= Krokhol Disc Golf Course =

Disc golf course in Norway

Krokhol Disc Golf Course is a world-class 18-hole disc golf course located in Siggerud, Norway, 20 km southeast of Oslo. Set on an abandoned ball golf course, it features long holes on hilly grass fairways lined with thick woods and is widely considered the best disc golf course in Norway. The course is available to the public at no charge, with an optional donation to help fund maintenance and future development.

== History ==
Krokhol Disc Golf Course was designed by Lars Somby in 2019 and developed as a partnership between the Muselunden disc golf club and the Ekeberg disc golf club.

== Course details ==
Krokhol Disc Golf Course features OB lines on most holes, water hazards on holes 12, 14, and 15, and an island green on hole 17. The course's elevated tees are made of wood and covered with artificial turf.
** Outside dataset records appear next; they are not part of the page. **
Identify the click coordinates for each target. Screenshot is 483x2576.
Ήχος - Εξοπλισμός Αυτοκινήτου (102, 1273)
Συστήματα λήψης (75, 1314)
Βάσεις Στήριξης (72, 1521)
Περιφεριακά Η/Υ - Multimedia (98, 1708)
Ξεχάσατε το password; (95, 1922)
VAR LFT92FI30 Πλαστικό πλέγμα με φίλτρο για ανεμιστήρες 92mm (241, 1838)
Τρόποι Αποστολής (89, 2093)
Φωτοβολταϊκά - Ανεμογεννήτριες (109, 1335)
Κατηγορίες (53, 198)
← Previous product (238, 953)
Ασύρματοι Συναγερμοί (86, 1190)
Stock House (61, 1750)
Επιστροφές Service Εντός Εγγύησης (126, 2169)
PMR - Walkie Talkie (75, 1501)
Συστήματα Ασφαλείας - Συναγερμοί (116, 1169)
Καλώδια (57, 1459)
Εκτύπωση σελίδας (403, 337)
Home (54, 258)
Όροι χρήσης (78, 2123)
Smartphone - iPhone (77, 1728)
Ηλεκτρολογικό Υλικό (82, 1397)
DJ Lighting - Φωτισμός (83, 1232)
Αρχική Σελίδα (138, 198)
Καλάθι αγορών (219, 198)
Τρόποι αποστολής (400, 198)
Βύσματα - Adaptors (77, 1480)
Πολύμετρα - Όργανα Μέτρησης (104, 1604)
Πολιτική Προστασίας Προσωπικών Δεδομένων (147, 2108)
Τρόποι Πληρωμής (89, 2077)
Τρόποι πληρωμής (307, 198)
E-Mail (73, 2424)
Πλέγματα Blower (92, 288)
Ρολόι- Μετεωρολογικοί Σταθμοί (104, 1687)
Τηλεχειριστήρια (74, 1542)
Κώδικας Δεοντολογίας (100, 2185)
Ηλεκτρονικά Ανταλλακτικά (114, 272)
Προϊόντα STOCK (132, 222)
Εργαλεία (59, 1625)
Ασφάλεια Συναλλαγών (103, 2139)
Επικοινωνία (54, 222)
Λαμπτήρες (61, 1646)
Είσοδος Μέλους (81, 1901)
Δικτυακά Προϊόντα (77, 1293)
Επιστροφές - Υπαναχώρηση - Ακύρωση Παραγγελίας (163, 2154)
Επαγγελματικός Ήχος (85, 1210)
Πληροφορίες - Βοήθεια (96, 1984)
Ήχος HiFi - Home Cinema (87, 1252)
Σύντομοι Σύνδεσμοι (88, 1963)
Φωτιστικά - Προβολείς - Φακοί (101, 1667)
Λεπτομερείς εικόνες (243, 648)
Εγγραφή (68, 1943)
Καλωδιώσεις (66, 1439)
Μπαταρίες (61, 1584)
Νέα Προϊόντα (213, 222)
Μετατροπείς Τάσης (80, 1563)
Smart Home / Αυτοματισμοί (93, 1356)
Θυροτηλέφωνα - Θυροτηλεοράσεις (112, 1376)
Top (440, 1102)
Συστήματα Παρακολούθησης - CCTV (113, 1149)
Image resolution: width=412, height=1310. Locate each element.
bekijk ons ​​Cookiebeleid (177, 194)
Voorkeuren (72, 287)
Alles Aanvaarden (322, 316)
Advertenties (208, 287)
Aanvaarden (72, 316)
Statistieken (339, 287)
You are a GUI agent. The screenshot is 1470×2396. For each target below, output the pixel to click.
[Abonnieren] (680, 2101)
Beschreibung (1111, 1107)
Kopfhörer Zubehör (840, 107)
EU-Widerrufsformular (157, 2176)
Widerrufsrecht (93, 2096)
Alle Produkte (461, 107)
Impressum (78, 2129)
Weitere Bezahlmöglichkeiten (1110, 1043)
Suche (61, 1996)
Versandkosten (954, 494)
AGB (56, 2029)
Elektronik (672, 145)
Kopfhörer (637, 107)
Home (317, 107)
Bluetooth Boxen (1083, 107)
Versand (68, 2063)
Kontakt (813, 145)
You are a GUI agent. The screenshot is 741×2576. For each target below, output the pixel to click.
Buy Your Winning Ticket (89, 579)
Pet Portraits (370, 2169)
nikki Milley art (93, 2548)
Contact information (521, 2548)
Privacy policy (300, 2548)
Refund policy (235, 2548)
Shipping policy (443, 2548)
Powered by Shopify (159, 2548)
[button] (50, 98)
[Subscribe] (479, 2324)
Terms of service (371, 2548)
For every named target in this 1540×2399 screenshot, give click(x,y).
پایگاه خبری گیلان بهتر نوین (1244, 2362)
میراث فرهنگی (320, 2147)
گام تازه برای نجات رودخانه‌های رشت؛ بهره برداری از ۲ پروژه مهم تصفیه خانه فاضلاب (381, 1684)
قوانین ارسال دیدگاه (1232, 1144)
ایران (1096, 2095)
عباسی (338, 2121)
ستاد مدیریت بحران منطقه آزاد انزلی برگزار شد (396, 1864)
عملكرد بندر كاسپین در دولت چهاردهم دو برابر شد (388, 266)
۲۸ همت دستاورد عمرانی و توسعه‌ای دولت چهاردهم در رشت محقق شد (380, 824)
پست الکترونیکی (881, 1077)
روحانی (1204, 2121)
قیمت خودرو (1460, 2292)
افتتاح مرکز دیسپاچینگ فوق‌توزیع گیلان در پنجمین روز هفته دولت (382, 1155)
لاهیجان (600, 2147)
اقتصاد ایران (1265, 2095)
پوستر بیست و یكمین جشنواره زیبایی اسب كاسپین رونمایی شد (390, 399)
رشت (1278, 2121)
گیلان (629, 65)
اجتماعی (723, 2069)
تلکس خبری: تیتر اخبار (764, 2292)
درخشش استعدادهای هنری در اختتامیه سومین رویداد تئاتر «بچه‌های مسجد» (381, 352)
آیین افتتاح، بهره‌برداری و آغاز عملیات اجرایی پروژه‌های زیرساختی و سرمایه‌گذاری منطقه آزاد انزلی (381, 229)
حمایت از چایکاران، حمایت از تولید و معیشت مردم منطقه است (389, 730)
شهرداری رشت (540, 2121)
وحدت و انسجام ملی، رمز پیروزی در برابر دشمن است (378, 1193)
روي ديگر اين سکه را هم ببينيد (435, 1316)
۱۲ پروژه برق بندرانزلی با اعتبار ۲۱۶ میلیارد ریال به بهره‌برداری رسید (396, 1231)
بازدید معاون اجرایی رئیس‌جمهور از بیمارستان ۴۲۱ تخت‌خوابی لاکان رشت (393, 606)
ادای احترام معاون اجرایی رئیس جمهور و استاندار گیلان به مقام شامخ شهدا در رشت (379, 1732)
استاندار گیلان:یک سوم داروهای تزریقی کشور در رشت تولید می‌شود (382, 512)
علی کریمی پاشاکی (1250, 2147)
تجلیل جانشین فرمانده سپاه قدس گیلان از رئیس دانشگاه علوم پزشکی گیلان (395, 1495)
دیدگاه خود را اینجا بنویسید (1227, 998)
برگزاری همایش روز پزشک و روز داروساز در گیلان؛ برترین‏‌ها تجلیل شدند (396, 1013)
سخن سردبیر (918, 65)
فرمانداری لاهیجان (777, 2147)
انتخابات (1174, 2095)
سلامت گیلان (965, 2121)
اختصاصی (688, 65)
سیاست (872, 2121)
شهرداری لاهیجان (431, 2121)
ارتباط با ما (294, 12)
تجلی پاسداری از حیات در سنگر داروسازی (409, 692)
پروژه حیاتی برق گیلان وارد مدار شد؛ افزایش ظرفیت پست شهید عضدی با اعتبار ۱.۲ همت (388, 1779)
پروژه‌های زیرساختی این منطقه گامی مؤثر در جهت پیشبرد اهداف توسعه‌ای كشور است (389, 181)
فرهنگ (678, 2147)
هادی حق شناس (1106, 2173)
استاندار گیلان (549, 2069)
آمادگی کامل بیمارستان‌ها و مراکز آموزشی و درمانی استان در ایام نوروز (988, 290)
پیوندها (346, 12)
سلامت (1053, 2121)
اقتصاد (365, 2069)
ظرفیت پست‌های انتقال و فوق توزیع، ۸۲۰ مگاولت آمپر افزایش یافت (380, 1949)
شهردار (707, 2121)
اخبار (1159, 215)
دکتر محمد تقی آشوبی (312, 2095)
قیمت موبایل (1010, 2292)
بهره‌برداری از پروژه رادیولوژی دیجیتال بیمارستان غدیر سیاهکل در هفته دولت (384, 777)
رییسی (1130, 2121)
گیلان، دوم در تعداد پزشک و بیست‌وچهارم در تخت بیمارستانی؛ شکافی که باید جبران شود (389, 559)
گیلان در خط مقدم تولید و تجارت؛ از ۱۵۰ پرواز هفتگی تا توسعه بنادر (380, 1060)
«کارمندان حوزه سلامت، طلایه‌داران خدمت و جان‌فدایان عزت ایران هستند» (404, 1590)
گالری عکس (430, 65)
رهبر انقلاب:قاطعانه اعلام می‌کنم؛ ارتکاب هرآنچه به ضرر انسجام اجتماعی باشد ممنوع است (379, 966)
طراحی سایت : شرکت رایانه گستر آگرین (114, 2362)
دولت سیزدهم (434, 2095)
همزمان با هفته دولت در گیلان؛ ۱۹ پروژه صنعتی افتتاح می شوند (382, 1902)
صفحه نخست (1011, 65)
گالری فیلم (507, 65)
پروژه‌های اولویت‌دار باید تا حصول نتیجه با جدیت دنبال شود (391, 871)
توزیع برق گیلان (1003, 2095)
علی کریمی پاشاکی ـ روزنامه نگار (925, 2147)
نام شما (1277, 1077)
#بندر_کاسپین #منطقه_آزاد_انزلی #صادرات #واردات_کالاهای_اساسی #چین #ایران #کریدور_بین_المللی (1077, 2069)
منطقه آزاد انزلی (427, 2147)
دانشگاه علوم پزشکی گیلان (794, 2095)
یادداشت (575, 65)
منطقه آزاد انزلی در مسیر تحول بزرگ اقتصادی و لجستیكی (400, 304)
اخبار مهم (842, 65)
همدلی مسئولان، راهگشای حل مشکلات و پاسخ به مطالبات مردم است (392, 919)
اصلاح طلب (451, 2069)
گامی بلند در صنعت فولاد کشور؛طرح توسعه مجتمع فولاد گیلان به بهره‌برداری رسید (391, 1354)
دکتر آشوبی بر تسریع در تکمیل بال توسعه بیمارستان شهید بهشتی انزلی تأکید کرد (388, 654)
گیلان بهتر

Yellow Latitude 64° ProBasket Elite targets, sporting a flag, are featured on all eighteen holes. There is a bench on some holes.

=== Signature hole ===
According to course designer Lars Somby, Krokhol's signature hole is hole 12, a par 4 measuring 267 m long.

=== Amenities ===
Being set on the property of Krokhol Golf Course, the course gives players access to a pro shop with discs for sale, as well as a cafe complete with food, drinks, and restrooms. The venue also sports a footgolf course.

== Tournaments ==
Krokhol Disc Golf Course was the fourth tournament on the 2019 and 2020 Oslo Tour. On 13-14 June 2020, it will co-host the 2nd annual Oslo Disc Golf Classic, a 2-day PDGA-sanctioned tournament and the premier disc golf event in Oslo.